**Source passage**
============

21 Sep. Imagination of negative perception of others against child-care leave blocks men from taking it

“I am positive to men’s child-care leave but others must not be” — it was found that such perception is a major factor that make men refrain from taking the child-care leave. A group of researchers of University of Kyusyu published the result in an electronic version of “Frontiers in Psychology”, an international scientific journal.

Professor Hiroyuki Yamaguchi and a doctral student, Takeshi Miyajima, who undertook the research concluded, “Men have a strong perception that other men have negavive views on child-care leave. Such an incorrect perception prohibits men from taking the leave”.

“What others think of me is more important than what I think” — such a way of thinking appears to govern the Japanese to decide his/her action. This especially is the case when they take action where little preceding cases are found, such as men’s child-care leave.

============

**Directive**
What comes next in the article on men's child-care leave? Write a continuation that picks up after its final paragraph. The entries aren't needed for this.

**Dataset extract**
============

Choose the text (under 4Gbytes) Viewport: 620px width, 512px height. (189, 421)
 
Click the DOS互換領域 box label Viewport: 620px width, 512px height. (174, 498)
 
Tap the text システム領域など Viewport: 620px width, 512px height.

============

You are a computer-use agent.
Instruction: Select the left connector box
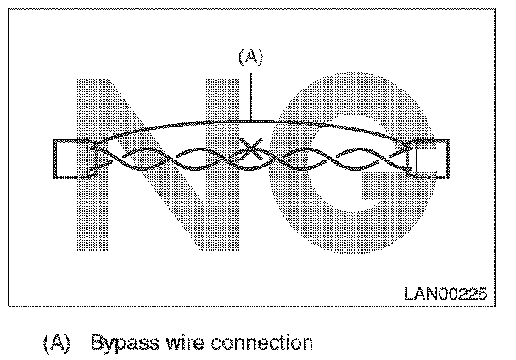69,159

============

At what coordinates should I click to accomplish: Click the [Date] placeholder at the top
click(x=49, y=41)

============

**Result below**
It was a nice culture shock for me to learn that I had to take my own decision independent from what others were doing, when I started living in Canada as a graduate student. Before that, I was taught by the society that my priority should be what a group I belonged to wished  me to do, not my own decision. The article cited above signals that such culture still strongly prevails in the country.

Who will benefit from the child-care leave if those men who need it do not take it? For how long will men carry on working till late in the evening everyday, instead of taking time to perform fathers’ tasks with children at home?

Fathers may just be scared by their own perception of men’s child-care leave, not others’.

  • The news items referred here are picked up from “Asahi Digital”, and translated by Europe-Japan Dynamics. The cited titles or articles are not an official translation by the Asahi Newspaper.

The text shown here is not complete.